Items from a dataset
◆ ◆ ◆ ◆ ◆

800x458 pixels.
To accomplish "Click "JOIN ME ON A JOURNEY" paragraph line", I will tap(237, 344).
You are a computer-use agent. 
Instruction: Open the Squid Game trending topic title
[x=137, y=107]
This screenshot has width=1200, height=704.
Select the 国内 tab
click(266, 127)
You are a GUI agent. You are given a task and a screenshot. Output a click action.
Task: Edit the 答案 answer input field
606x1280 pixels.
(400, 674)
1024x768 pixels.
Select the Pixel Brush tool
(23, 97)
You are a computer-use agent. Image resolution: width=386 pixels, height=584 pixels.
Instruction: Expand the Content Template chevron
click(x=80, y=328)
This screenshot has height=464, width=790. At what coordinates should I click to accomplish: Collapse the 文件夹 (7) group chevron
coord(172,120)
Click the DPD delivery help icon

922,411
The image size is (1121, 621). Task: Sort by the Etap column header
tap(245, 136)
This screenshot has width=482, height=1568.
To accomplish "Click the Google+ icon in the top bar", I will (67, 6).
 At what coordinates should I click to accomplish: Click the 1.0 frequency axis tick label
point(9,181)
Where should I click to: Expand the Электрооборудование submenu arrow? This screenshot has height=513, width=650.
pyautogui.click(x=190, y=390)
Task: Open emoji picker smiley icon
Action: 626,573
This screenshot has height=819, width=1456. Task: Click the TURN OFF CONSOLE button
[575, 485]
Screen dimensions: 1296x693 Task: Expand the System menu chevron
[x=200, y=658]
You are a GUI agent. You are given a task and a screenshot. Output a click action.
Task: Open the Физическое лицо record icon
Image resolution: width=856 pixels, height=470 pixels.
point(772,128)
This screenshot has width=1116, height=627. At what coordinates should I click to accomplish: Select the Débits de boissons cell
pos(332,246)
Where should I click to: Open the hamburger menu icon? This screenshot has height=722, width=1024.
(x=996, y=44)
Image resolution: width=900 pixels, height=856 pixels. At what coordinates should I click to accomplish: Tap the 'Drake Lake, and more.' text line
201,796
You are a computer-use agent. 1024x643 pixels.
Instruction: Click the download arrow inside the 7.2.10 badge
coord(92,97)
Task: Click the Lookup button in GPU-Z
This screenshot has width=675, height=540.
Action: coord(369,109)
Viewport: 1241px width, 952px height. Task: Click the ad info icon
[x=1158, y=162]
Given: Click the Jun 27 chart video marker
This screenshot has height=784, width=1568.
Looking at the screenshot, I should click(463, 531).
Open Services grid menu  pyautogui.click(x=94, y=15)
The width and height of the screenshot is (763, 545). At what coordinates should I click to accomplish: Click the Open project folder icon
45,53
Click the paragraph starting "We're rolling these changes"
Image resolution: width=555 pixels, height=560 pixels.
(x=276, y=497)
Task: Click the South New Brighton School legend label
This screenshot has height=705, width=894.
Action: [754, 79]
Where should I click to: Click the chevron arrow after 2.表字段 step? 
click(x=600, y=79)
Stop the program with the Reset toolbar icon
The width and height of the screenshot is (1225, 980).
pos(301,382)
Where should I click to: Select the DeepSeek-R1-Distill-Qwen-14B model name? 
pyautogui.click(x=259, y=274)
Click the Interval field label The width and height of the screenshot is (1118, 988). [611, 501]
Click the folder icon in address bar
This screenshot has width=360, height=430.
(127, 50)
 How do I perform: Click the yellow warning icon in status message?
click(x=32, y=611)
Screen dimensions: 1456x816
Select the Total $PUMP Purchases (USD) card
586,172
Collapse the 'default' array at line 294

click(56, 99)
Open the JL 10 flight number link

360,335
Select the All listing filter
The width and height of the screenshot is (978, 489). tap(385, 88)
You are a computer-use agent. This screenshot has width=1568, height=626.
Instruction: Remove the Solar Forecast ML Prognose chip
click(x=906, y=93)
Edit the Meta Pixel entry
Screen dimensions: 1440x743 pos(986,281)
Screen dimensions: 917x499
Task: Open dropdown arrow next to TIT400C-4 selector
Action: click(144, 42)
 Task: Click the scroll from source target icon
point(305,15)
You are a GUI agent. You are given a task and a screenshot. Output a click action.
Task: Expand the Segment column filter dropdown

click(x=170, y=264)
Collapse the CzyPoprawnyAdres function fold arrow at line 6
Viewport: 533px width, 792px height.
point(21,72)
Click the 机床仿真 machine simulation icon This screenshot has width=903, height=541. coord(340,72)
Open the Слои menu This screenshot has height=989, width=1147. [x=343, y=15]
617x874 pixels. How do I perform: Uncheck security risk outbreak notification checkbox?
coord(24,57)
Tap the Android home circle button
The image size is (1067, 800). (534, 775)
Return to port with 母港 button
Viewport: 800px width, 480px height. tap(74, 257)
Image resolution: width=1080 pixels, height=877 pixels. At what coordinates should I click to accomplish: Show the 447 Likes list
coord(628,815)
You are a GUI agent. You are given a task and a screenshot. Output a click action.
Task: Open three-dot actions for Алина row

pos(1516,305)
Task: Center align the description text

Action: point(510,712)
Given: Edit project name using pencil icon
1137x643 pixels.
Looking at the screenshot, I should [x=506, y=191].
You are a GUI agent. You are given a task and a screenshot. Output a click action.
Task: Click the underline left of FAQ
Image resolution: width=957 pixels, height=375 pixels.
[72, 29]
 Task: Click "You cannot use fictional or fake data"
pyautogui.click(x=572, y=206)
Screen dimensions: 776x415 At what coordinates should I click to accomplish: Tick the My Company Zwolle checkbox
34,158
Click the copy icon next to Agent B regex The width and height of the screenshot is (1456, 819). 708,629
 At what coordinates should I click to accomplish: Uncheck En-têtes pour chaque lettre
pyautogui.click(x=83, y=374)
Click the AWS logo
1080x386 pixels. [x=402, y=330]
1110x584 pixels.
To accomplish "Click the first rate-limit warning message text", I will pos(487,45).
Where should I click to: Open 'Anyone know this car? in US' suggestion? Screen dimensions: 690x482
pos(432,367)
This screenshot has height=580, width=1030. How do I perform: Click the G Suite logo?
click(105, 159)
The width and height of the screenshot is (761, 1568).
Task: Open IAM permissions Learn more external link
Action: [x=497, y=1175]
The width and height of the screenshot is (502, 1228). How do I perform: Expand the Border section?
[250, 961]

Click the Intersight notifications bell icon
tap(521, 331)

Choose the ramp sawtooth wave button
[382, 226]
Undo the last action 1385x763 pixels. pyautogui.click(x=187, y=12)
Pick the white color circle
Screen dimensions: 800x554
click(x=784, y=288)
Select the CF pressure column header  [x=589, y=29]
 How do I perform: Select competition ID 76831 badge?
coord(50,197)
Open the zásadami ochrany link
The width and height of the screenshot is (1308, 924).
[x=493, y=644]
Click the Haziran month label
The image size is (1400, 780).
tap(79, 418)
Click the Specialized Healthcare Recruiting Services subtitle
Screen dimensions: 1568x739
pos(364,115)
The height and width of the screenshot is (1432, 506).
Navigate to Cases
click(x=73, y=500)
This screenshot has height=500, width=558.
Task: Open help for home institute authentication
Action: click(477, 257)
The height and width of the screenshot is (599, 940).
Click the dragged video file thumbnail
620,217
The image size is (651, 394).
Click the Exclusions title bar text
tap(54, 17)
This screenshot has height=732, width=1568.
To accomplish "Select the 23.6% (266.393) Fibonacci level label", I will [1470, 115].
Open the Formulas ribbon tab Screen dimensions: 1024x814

◆ ◆ ◆ ◆ ◆

## Goal of the exercise
For this exercise, return every line from the data that holds the string "computer".

## Your solution
You are a computer-use agent. 
You are a computer-use agent. Image resolution: width=386 pixels, height=584 pixels.
You are a computer-use agent. 1024x643 pixels.
You are a computer-use agent. This screenshot has width=1568, height=626.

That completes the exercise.